My nephew John accepted my hoeing lessons while his dad and siblings performed a Keystone Cops rendition of find the hose. Nick was in charge of turning on the faucet once it was connected. Christopher was sent to ferret around in the garage to find a spray head while Carl and two year old Lilli buzzed off in the mule to find a sprinkler out in the shop. Three year old Andrew supervised.

Nick quickly found that the first hose had not survived the brutal South Dakota winter as it lost all its pressure in a series of pin holes and wider slices, so he joined Christopher in the garage, eventually returning with a more promising alternative. John carefully hoed the tomatoes while Carl returned with the sprinkler, one of those fancy tractor kind that crawls along the hose, though the replacement hose seemed just a bit too short for the purpose. Lilli and Andrew found the mud hole created by Nick’s test runs as Carl discovered that the sprinkler would need a bit of engineering before it would be fit for use.

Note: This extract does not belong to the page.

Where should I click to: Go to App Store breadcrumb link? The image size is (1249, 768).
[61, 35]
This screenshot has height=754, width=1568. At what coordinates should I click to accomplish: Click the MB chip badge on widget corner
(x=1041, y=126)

John had finished hoeing the tomatoes by that time, so everyone but me headed back to the shop; many hands necessarily making light work, I guess. In their absence, I took over the hoe, flashing back to a lazy late-sixties summer when I’d signed on to hoe spinach for a local truck farmer. There, I learned the intricately sloppy art of lifting weeds from their soil and leaving them in my wake. The result doesn’t look Food and Garden Network tidy, but satisfies the basic need to root out the competitors.

I find such almost repetitive work enormously invigorating. It’s not quite mindless work because it requires some discrimination and a little finesse. It’s not diverting enough to prevent deeper thinking, though, so satisfying the need to weed doesn’t preclude contemplation. The work’s almost meditative.

Carl and the gang eventually returned, Nick turned on the tap, and the sprinkler began its long crawl through the tomatoes as the twilight gave way to twi-dark. I could no longer distinguish between friend and foe, so I hung up the hoe to go inside and help the kids get bathed before bedtime. An hour later, it was raining ferociously as Carl stepped outside into a swarm of mosquitoes and night bugs to turn off the sprinkler.

The adjacent corn field shows the effects of the mercurial spring, too. It’s a wonder the crop even got planted, and it’s at least a month behind. Next week might bring more seasonal weather, but nobody knows. Night before last, a hail storm thirty miles north wiped out one farmer’s crop and left roadside ditches filled with hailstones.

Still, the garden’s in, needing only a few filler plantings to complete the ensemble. The weeds are taking hold and the soil might be the most perfect stuff I’ve ever cultivated. Black prairie soil filled with organic material. This morning, I’ll finish this first weeding and complete whatever contemplation last night’s sunset interrupted. This evening, The Grand Otter makes her appearance, fresh from meeting the other side of her family. The Muse has a class reunion and I’ll tag along after cleaning the prairie earth from beneath my fingernails.